_Trecho da página:_
Professora de Filosofia e Mitologia Greco-Romana da ESDC
Costumeiramente, abordamos a obra de um Pensador, infelizmente já falecido e, com isso, deixamos de saber: o que faz um Filósofo vivo e atuante? Consternados com a perda recente do maior especialista em Grécia Clássica, o renomado Filósofo, historiador e antropólogo francês Jean-Pierre Vernant (1914-2007), vamos conhecer um pouco de seu legado e desvelar o complexo e exaustivo trabalho de uma de suas discípulas: trata-se da competente Filósofa brasileira Ivanete Pereira.
Sua obra “Aspectos sagrados do mito e do lógos”, de notória qualidade acadêmica, é prova incontestável da condutora e inapagável luz de Vernant que, tomada com maestria pela autora, mantém acesa a chama que adentra à escuridão de nossa caverna.

_Exercício proposto 1:_ Nas entradas, repita sem mudar nada as linhas que vão da que contém "Point to the word Availability in the diagram" até a que contém "tap(177, 135)", incluindo essas duas.

_Entradas fornecidas:_
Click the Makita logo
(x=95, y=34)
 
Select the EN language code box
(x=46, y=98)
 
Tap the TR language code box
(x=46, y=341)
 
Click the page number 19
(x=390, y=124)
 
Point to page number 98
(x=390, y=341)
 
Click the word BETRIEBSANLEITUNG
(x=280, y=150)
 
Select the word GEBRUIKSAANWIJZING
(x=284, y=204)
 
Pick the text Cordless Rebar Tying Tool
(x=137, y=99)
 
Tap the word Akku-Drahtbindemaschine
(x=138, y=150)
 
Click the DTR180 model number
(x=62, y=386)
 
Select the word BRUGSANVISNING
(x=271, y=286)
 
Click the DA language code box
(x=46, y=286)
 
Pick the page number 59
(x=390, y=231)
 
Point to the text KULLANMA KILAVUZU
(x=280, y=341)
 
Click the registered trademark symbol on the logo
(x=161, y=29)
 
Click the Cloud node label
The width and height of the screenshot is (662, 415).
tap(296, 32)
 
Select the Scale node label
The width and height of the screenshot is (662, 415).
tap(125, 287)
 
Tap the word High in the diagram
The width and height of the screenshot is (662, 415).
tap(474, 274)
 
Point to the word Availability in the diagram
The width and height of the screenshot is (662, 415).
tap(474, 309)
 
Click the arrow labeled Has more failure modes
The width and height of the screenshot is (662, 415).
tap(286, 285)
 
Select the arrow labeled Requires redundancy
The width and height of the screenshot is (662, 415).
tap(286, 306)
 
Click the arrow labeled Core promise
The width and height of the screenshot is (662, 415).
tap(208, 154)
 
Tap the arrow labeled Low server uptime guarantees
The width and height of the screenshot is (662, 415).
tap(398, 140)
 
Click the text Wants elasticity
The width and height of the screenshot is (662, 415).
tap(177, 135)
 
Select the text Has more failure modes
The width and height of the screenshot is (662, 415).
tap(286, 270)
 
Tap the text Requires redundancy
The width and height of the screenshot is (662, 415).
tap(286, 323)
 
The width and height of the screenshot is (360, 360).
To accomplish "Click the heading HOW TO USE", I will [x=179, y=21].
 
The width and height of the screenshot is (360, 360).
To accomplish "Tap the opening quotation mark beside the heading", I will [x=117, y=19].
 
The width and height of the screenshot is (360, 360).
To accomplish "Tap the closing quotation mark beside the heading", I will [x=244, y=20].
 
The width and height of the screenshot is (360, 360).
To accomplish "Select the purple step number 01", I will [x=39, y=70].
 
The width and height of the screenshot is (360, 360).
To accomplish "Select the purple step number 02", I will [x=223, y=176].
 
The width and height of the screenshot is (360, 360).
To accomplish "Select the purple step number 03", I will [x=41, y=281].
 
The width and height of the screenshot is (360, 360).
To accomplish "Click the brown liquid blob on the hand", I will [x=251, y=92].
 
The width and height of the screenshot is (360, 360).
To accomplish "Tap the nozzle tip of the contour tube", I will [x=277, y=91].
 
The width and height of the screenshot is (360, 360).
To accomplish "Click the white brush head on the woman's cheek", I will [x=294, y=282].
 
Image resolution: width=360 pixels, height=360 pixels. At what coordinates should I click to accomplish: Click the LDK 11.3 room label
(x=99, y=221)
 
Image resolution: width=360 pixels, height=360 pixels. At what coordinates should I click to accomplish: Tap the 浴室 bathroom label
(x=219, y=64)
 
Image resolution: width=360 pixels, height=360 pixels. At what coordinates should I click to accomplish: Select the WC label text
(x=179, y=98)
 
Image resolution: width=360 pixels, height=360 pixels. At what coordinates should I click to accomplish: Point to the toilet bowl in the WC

_Exercício proposto 2:_
Responda com base no trecho sobre Jean-Pierre Vernant e Ivanete Pereira:
(a) Qual é a nacionalidade de Jean-Pierre Vernant?
(b) Em que anos ele nasceu e morreu?
(c) Qual é o título da obra de Ivanete Pereira citada no trecho?

_Resolução 1:_
Point to the word Availability in the diagram
The width and height of the screenshot is (662, 415).
tap(474, 309)
 
Click the arrow labeled Has more failure modes
The width and height of the screenshot is (662, 415).
tap(286, 285)
 
Select the arrow labeled Requires redundancy
The width and height of the screenshot is (662, 415).
tap(286, 306)
 
Click the arrow labeled Core promise
The width and height of the screenshot is (662, 415).
tap(208, 154)
 
Tap the arrow labeled Low server uptime guarantees
The width and height of the screenshot is (662, 415).
tap(398, 140)
 
Click the text Wants elasticity
The width and height of the screenshot is (662, 415).
tap(177, 135)

_Resolução 2:_
(a) Francês.
(b) Nasceu em 1914 e morreu em 2007.
(c) "Aspectos sagrados do mito e do lógos".